» Stated exercise
Reproduce, character for character, the entries from the line containing "The height and width of the screenshot is (787, 1512)." through the line containing "click(x=147, y=123)", including both of those lines.

========================================

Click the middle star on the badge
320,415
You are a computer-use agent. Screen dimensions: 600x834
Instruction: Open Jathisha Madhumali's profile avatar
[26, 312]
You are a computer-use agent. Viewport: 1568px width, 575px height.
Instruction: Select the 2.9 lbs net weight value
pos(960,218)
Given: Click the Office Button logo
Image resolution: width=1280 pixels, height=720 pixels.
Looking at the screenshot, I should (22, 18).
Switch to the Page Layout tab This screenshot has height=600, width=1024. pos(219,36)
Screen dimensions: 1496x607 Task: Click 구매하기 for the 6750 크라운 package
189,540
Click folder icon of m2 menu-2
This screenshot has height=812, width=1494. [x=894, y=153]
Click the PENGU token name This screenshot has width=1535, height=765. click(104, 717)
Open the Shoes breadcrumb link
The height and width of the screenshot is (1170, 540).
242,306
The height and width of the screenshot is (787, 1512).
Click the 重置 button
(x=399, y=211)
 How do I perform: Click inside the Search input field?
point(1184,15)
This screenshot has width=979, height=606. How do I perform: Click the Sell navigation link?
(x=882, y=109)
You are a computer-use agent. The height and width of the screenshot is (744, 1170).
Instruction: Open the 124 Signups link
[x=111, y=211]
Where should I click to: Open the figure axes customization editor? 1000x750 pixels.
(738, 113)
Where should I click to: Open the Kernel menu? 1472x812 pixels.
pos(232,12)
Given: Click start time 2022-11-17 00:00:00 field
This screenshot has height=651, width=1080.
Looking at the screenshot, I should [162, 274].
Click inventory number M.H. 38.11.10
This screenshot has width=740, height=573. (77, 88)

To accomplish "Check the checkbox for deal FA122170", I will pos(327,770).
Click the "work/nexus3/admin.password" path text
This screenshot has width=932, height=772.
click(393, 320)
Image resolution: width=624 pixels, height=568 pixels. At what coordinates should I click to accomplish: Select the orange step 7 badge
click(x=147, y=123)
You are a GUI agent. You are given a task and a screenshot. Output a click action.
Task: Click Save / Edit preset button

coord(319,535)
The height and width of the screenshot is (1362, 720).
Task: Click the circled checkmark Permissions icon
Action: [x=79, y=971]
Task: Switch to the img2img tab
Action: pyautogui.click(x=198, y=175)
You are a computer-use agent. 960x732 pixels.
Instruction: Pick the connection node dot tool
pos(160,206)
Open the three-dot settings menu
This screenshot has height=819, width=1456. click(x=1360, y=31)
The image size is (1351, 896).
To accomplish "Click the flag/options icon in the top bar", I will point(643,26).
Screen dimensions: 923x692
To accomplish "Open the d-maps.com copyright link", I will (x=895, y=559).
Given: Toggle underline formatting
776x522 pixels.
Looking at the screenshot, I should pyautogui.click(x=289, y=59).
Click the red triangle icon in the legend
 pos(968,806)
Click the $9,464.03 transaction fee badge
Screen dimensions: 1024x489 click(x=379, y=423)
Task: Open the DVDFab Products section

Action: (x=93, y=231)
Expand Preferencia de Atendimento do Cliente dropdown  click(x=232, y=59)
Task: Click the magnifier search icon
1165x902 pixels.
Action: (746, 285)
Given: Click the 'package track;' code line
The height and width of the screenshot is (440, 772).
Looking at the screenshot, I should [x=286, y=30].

========================================

» Solution
The height and width of the screenshot is (787, 1512).
Click the 重置 button
(x=399, y=211)
 How do I perform: Click inside the Search input field?
point(1184,15)
This screenshot has width=979, height=606. How do I perform: Click the Sell navigation link?
(x=882, y=109)
You are a computer-use agent. The height and width of the screenshot is (744, 1170).
Instruction: Open the 124 Signups link
[x=111, y=211]
Where should I click to: Open the figure axes customization editor? 1000x750 pixels.
(738, 113)
Where should I click to: Open the Kernel menu? 1472x812 pixels.
pos(232,12)
Given: Click start time 2022-11-17 00:00:00 field
This screenshot has height=651, width=1080.
Looking at the screenshot, I should [162, 274].
Click inventory number M.H. 38.11.10
This screenshot has width=740, height=573. (77, 88)

To accomplish "Check the checkbox for deal FA122170", I will pos(327,770).
Click the "work/nexus3/admin.password" path text
This screenshot has width=932, height=772.
click(393, 320)
Image resolution: width=624 pixels, height=568 pixels. At what coordinates should I click to accomplish: Select the orange step 7 badge
click(x=147, y=123)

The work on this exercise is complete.